Another common sleep disorder, obstructive sleep apnea, is characterized by a repetitive pattern in which a person briefly stops breathing as the tongue or throat tissue blocks the airway, sometimes hundreds of times a night. Sleep apnea, which is often associated with obesity, is known to raise the risk of high blood pressure, heart attack, and stroke.

What to do

Almost everyone has trouble sleeping once in a while. But if occasional episodes of poor sleep escalate into an unhealthy nighttime routine, check whether your habits are to blame (for instance, staying up very late or doing stimulating activities before bed). Try some basic sleep hygiene strategies, such as going to bed and waking up at the same times each day, and keeping your bedroom cool, dark, and comfortable. If sleeplessness stems from psychological or emotional issues, such as stressful events, mild depression, or an anxiety disorder, talk to your health care provider about options such as cognitive behavioral therapy, which is a safe and effective approach to chronic insomnia.

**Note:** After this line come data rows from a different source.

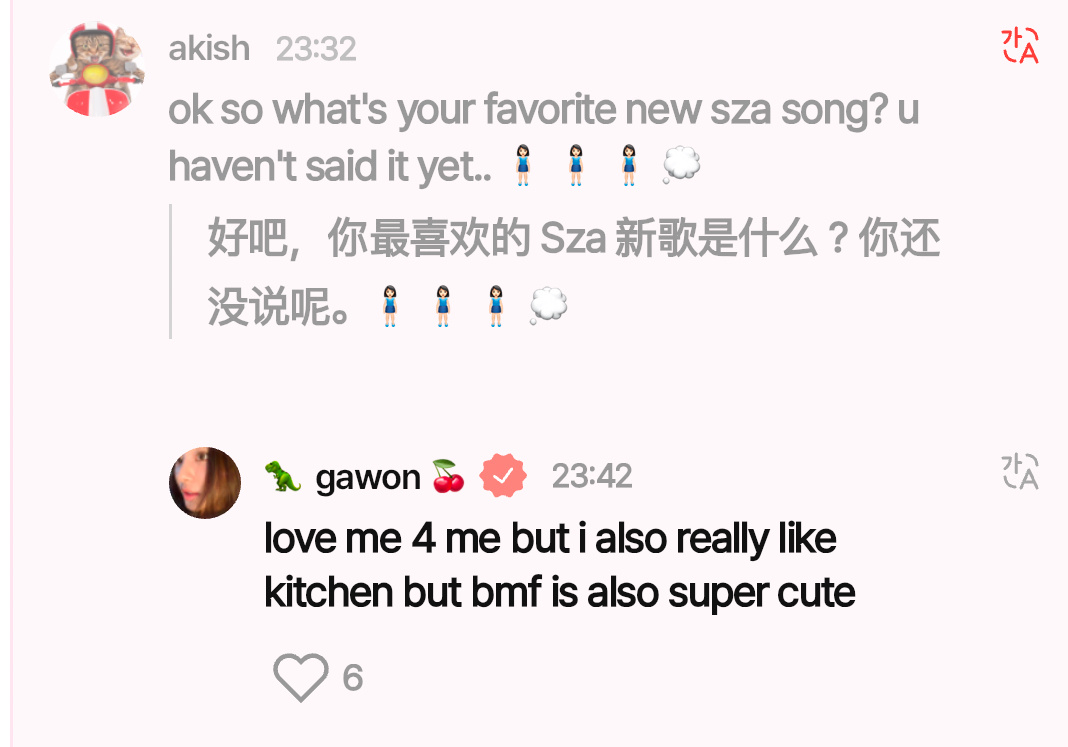1068x747 pixels.
Task: Click the 23:42 timestamp on gawon's reply
Action: [x=592, y=476]
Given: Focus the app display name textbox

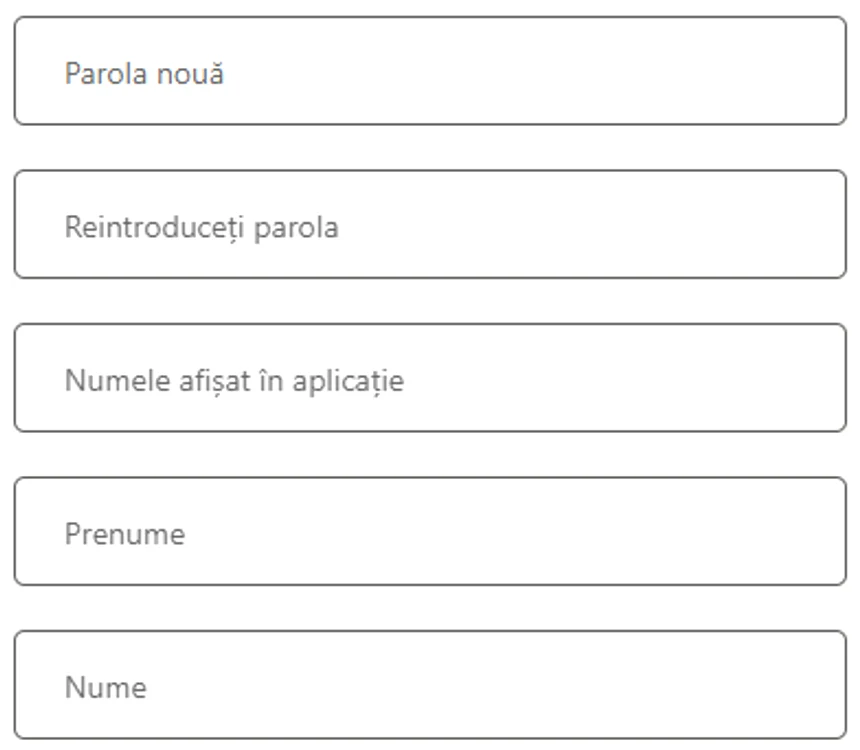Looking at the screenshot, I should click(430, 378).

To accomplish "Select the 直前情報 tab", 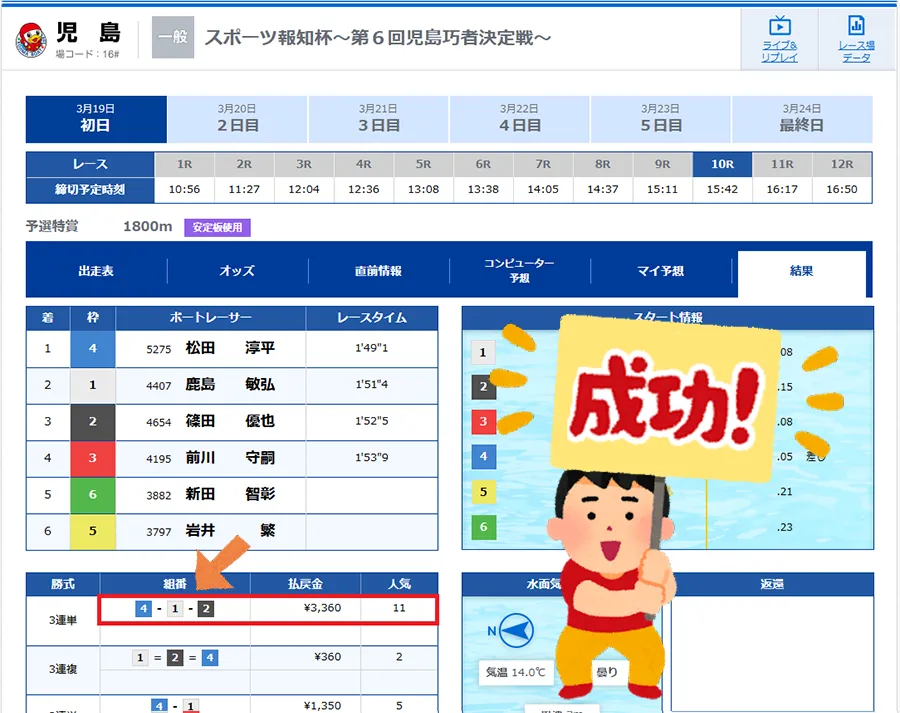I will pos(378,271).
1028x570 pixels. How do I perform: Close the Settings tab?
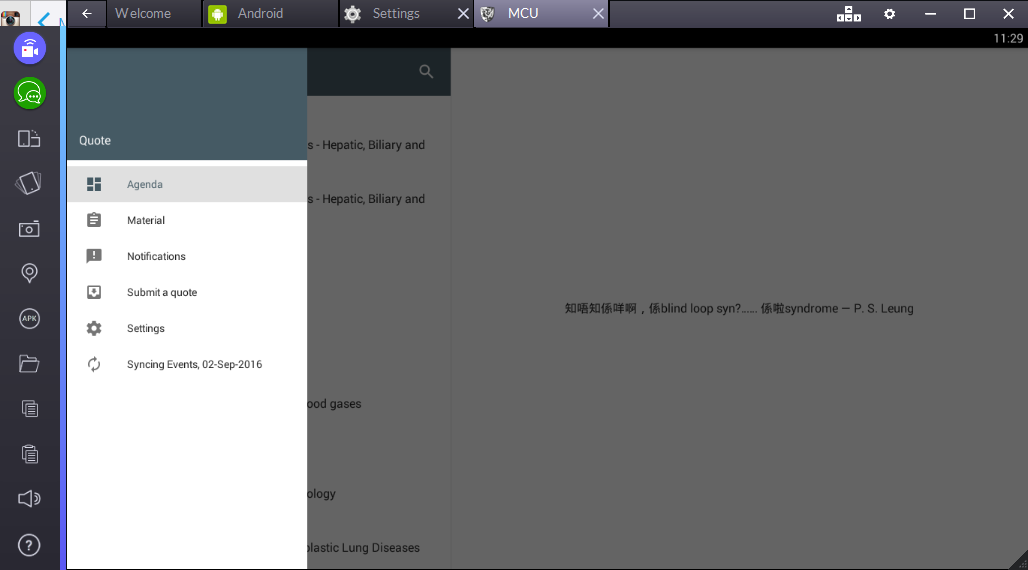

For sleep apnea, the gold standard treatment is continuous positive airway pressure (CPAP) therapy. This involves wearing a face mask connected to a small machine via a lightweight tube. The machine delivers a stream of pressurized air into your nose or mouth that prevents your airway from collapsing. But for some people, a device similar to a mouth guard that helps keep the jaw forward (and the upper airway open) may be an option. Consult a sleep specialist to find the best solution for your situation, Dr. Redline advises.